STATED EXERCISE —
Please pick out every line below that contains the string "location", and copy each one.

RAW DATA —
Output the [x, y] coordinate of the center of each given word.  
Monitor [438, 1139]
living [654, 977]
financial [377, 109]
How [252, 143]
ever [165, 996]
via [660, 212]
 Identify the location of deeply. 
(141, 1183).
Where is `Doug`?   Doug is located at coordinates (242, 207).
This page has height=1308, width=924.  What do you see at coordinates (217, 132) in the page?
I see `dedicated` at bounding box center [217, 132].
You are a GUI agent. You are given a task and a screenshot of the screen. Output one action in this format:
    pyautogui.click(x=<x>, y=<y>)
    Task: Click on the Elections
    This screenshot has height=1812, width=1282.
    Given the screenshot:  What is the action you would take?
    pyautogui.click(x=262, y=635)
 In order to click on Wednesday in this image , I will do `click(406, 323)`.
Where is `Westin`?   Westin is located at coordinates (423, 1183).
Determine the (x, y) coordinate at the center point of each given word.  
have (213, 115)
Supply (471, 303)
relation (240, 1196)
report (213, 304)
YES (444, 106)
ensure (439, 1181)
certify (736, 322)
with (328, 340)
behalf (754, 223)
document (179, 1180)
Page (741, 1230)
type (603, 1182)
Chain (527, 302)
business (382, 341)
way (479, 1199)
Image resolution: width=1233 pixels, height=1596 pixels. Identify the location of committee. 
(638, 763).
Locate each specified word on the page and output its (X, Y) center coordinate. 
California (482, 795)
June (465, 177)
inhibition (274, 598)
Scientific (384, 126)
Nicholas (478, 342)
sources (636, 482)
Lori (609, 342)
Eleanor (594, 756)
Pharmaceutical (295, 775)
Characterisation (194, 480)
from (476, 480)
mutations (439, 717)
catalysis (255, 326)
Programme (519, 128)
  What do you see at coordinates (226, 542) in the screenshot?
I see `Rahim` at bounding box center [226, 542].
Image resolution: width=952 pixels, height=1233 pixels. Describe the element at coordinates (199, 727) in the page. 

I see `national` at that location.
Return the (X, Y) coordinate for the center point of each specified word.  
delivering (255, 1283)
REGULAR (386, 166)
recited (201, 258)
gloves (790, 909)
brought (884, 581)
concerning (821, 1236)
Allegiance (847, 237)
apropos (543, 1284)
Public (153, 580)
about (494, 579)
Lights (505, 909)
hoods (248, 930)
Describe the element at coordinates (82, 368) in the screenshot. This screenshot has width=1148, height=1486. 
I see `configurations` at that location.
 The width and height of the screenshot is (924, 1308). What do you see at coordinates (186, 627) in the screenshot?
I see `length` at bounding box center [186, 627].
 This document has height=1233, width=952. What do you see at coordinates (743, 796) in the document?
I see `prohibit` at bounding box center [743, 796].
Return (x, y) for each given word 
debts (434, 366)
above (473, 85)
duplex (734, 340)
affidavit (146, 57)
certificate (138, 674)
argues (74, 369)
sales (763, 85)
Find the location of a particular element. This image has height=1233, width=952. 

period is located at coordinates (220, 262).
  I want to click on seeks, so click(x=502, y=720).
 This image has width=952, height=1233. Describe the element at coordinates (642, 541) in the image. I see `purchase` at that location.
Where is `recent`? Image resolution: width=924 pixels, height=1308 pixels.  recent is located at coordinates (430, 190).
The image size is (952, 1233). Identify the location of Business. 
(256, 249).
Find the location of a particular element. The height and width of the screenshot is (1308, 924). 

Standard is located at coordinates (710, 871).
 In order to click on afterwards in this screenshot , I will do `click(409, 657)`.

SOLUTION —
 Identify the location of deeply. 
Image resolution: width=1233 pixels, height=1596 pixels. Identify the location of committee. 
I see `national` at that location.
I see `configurations` at that location.
Find the location of a particular element. This image has height=1233, width=952. 
 This image has width=952, height=1233. Describe the element at coordinates (642, 541) in the image. I see `purchase` at that location.
The image size is (952, 1233). Identify the location of Business. 
Find the location of a particular element. The height and width of the screenshot is (1308, 924). 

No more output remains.